## Task description
Copy out the forum post about phonon terminology in full, word for word, with nothing left out or changed.

## Passage given
A Wave properties of a phonon

[eneacasucci]

I am currently reading Kittel's Introduction to Solid State Physics and am confused by the terminology regarding phonons. On page 99 (8th ed.), regarding Eq. 27, Kittel writes:

"The energy of an elastic mode of angular frequency $\omega$ is $\epsilon = (n + 1/2)\hbar\omega$ when the mode is excited to quantum number $n$; that is, when the mode is occupied by $n$ phonons.

This definition implies that:

The mode (the harmonic oscillator) is the entity that possesses the wave properties (frequency $\omega$, wavevector $\vec{k}$, and polarization). The phonon is simply the unit of excitation (the quantum number $n$). However, in many other resources and later in the same text, I see phrases like "a phonon of frequency $\omega$" or "a phonon of wavevector $\vec{k}$."

## Data

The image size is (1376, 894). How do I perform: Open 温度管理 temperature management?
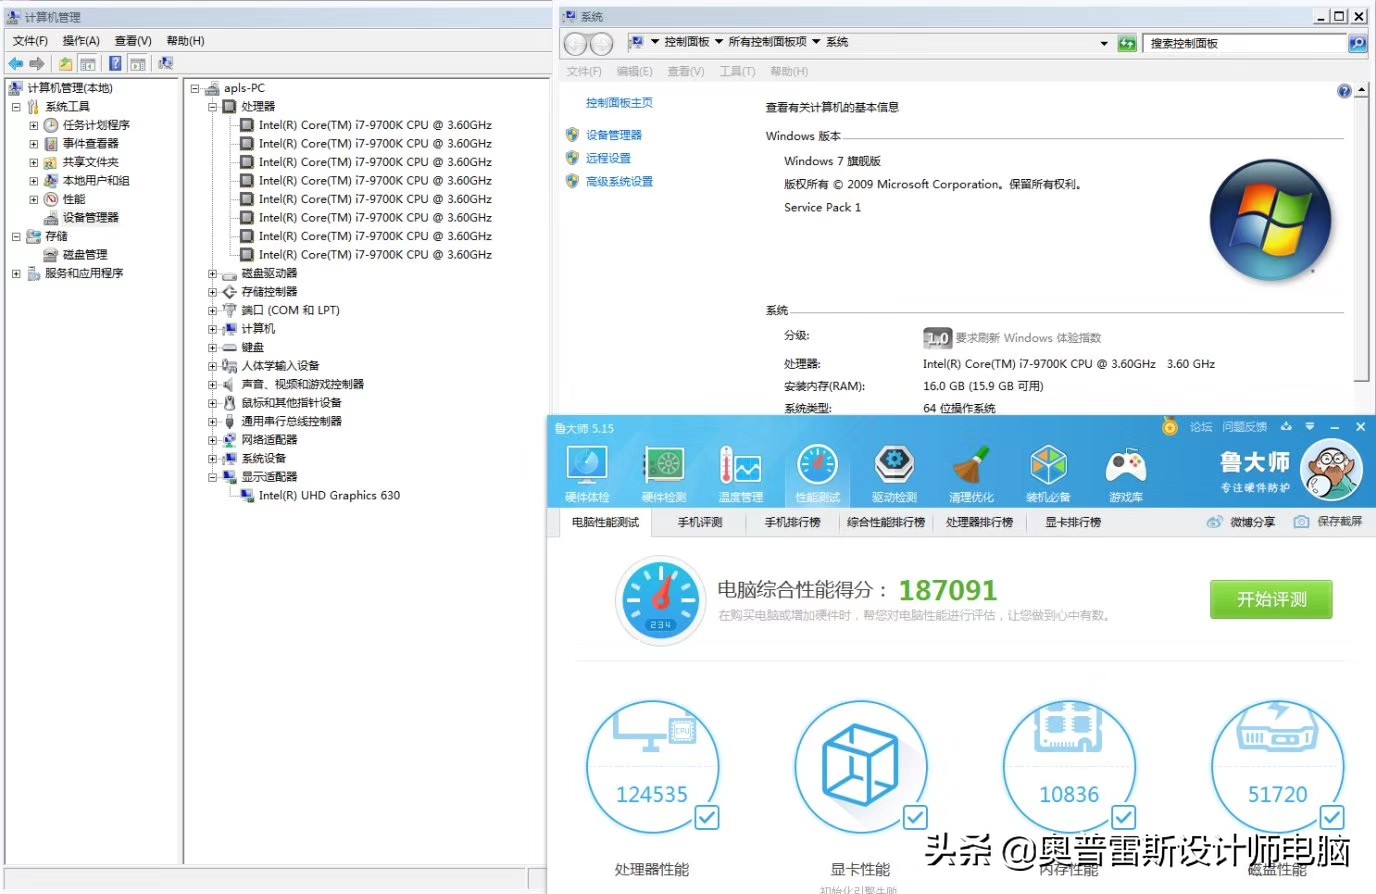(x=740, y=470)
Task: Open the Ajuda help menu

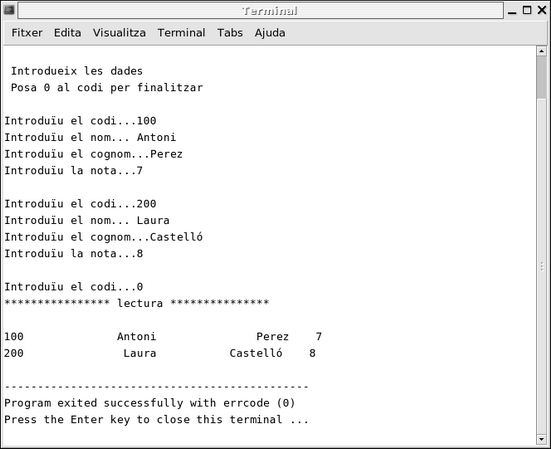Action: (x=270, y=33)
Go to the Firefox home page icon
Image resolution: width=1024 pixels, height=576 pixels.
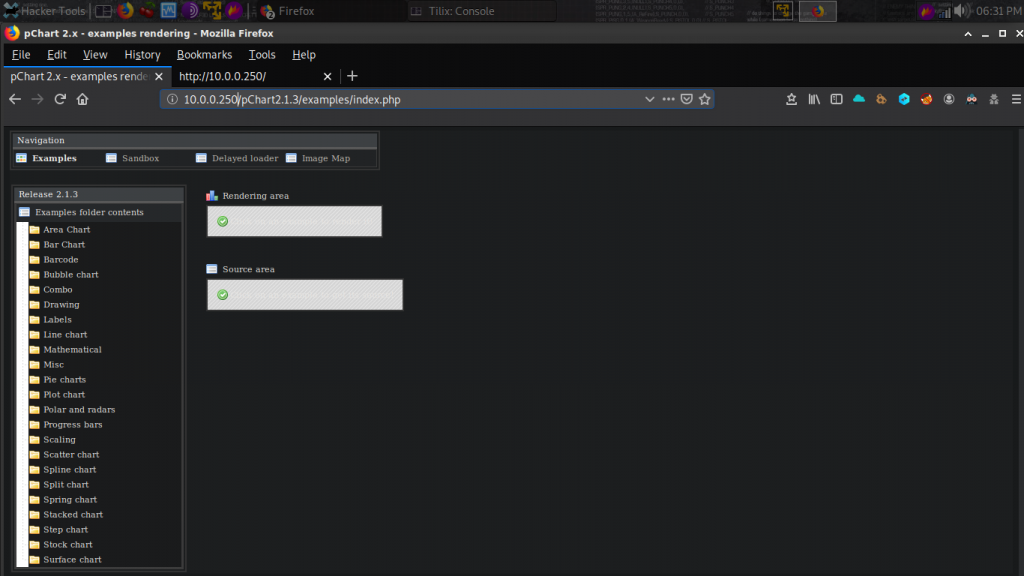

## Completed exercise
A Wave properties of a phonon

[eneacasucci]

I am currently reading Kittel's Introduction to Solid State Physics and am confused by the terminology regarding phonons. On page 99 (8th ed.), regarding Eq. 27, Kittel writes:

"The energy of an elastic mode of angular frequency $\omega$ is $\epsilon = (n + 1/2)\hbar\omega$ when the mode is excited to quantum number $n$; that is, when the mode is occupied by $n$ phonons.

This definition implies that:

The mode (the harmonic oscillator) is the entity that possesses the wave properties (frequency $\omega$, wavevector $\vec{k}$, and polarization). The phonon is simply the unit of excitation (the quantum number $n$). However, in many other resources and later in the same text, I see phrases like "a phonon of frequency $\omega$" or "a phonon of wavevector $\vec{k}$."